High Resolution Magnetic Resonance Imaging in Patients With Brain Tumors

Brain Tumor Clinical Trial

Official title:

High Resolution Magnetic Resonance Imaging in Patients With Brain Tumors

Clinical Trial Details — Status: Completed

Administrative data

• NCT number: NCT02035852
• Other study ID #: STU 062010-160
• Secondary ID: 1R01CA154843-01A
• Status: Completed
• Start date: August 28, 2009
• Est. completion date: April 20, 2018

Study information

• Verified date: November 2018
• Source: University of Texas Southwestern Medical Center
• Contact: n/a
• Is FDA regulated: No
• Study type: Observational

Clinical Trial Summary

The study will compare two different size MRI's of a brain tumor.

Description:

The study is designed to directly compare the MR images of a brain tumor obtained on the 3T and then 7T MRI in approximately 150 patients followed serially with MR imaging to evaluate for tumor progression.

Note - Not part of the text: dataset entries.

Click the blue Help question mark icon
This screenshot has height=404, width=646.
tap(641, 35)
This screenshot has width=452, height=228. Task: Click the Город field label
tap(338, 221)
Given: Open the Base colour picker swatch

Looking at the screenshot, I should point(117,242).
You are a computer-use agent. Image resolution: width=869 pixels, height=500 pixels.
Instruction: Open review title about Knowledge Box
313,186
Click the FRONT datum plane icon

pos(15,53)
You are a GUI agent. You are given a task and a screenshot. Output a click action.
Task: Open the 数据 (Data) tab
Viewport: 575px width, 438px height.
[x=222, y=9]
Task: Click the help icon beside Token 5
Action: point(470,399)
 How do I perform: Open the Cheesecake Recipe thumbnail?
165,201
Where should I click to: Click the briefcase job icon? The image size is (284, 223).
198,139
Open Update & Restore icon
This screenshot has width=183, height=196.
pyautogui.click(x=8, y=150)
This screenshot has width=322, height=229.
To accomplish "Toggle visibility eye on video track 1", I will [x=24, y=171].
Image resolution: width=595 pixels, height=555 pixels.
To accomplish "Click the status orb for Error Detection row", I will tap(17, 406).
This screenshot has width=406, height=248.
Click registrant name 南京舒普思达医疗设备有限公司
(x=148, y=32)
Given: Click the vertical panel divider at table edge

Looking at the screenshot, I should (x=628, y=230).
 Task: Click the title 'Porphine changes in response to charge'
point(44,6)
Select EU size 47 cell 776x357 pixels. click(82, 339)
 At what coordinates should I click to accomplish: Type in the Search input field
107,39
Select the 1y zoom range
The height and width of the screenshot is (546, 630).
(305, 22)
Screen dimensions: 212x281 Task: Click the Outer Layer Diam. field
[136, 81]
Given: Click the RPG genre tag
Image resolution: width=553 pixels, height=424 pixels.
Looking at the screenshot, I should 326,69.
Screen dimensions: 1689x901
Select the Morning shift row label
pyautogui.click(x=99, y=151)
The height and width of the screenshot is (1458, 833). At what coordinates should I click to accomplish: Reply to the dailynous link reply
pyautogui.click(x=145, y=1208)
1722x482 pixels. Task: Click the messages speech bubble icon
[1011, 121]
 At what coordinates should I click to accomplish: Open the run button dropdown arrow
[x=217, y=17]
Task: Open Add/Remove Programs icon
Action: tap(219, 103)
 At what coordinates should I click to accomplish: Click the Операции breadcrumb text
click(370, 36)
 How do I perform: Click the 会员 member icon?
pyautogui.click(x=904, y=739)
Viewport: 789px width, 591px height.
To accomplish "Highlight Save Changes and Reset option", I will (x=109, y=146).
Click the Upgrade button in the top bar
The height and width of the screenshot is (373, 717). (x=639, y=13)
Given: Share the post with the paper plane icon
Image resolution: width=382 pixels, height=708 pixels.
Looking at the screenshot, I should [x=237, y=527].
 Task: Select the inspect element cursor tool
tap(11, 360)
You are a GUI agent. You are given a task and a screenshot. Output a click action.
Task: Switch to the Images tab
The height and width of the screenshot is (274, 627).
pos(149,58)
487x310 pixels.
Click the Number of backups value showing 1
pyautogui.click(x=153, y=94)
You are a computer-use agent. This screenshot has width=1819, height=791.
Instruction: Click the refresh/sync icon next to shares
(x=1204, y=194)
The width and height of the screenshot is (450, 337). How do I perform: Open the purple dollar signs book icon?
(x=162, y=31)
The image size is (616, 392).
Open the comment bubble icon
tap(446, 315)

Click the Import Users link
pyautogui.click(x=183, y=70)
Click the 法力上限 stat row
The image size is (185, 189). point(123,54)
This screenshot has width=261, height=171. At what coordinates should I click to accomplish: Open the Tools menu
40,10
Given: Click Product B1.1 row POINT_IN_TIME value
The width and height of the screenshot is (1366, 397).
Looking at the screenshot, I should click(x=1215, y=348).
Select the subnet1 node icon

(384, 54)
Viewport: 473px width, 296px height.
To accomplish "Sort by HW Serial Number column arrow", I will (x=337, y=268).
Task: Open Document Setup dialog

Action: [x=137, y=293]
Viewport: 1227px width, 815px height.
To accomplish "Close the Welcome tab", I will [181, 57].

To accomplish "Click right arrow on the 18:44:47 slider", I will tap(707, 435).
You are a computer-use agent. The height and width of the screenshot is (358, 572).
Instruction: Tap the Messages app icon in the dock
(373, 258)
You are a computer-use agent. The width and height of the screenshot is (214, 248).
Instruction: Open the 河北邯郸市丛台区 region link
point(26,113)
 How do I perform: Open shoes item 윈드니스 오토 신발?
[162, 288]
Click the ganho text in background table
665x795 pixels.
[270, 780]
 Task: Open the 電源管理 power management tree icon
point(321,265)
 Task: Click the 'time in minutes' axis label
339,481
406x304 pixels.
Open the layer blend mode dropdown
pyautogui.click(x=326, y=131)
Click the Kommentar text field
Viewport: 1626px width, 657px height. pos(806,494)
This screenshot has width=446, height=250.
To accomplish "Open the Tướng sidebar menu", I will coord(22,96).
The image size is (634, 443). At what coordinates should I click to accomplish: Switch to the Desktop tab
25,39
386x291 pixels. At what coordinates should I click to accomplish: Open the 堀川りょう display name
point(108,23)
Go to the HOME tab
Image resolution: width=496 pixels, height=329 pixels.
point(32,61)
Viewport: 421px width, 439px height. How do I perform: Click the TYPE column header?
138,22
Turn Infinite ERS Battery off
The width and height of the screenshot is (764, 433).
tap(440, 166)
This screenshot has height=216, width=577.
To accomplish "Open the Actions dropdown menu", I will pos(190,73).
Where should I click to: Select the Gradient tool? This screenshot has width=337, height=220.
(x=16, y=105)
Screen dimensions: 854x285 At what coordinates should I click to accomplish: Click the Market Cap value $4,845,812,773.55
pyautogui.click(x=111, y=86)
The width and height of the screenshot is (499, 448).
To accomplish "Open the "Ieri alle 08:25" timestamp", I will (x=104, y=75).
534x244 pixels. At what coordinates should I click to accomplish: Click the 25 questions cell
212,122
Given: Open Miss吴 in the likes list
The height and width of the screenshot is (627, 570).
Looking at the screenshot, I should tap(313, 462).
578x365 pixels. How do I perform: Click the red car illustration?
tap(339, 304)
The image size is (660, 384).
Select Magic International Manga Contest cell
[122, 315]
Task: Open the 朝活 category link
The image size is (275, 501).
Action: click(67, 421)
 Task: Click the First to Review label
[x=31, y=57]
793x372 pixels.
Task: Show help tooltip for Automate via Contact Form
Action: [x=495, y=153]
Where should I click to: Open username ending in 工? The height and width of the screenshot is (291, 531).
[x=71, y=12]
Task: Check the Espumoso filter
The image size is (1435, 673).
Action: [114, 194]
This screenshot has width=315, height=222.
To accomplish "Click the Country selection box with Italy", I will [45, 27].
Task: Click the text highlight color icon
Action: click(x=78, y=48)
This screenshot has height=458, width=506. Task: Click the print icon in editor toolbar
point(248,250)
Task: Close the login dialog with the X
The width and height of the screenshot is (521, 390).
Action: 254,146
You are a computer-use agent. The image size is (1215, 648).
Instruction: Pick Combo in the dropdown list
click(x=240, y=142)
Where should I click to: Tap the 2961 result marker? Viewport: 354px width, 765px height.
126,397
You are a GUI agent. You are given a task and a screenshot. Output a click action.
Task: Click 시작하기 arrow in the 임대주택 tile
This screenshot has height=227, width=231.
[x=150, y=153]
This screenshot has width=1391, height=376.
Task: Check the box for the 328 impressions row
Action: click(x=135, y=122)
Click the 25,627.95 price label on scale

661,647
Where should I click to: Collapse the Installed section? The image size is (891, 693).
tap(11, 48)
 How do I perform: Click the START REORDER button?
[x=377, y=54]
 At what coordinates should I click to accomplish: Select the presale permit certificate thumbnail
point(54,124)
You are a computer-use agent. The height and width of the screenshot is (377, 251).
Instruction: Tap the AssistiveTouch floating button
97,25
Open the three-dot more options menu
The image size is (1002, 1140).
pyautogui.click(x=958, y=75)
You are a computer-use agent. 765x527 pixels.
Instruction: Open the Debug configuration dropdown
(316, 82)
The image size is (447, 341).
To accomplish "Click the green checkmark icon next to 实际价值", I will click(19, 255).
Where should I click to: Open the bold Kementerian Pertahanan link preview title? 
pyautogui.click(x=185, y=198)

Recruitment information / eligibility

• Status: Completed
• Enrollment: 184
• Est. completion date: April 20, 2018
• Est. primary completion date: April 19, 2018
• Accepts healthy volunteers: No
• Gender: All
• Age group: 18 Years and older

Eligibility

Inclusion Criteria:

• Male or female, age 18 years or older

• Patient must meet at least one of the four following criteria regarding brain tumor diagnosis:

• Histological diagnosis of a brain tumor

• Histological diagnosis of systemic cancer and brain MR imaging suggestive of metastatic disease to the brain

• Pre-operative brain MR imaging suggestive of a brain tumor

• Radiographic diagnosis of brain tumor in an inoperable location (e.g., brainstem)

• Patient able and willing to provide informed consent

• Karnofsky Performance status > 70%

• Life expectancy greater than 3 months

• Negative serum or urine pregnancy test or child bearing potential terminated by surgery, radiation, menopause or current use of two approved methods of birth control

• Patients who are excluded from 7T MR imaging because of titanium implants that are not yet established to be safe at 7T remain eligible for the imaging at 3T * Spanish speaking participants will be enrolled for this study

Exclusion Criteria:

• Body weight >137 Kg (300 lbs)

• Patient unable to provide informed consent

• Karnofsky Performance status < 70%

• Patients who are claustrophobic or have other contraindications to MRI, such as implanted pacemaker device vascular clips, surgical clips, prosthetic valves, pacemakers, otologic implants

• NYHA class III and IV congestive heart failure

• Psychiatric or addictive disorders that preclude obtaining informed consent

• Unstable angina

• Sexually active patients of childbearing potential not using a reliable contraceptive method

• Pregnant or lactating women

• Women of childbearing potential who refuse a pregnancy test (performed during screening)

Related Conditions & MeSH terms

• Brain Neoplasms
• Brain Tumor

Intervention

Other:
• MRI
3T MRI vs. 7T MRI

Locations

Country	Name	City	State
United States	UT Southwestern Medical Center	Dallas	Texas

Sponsors (2)

Lead Sponsor	Collaborator
University of Texas Southwestern Medical Center	National Cancer Institute (NCI)

Country where clinical trial is conducted

United States, 

Outcome

Type	Measure	Description	Time frame	Safety issue
Primary	Benefit of 7T MR imaging	1. To determine the benefit of 7T MR imaging in brain tumor patients with regard to the improvement in resolution, as measured by the area of T2 FLAIR signal abnormality and the ability to detect abnormalities in vascular integrity. The benefit will be determined at a single time point as well as longitudinally for each patient at 6 month intervals.	Baseline and 6 month intervals after baseline
Secondary	Vascular Integrity	To determine if changes in vascular integrity at 7T can be correlated with tumor progression or transformation to high grade in patients with low grade gliomas.	Every 6 months, up to 12 months.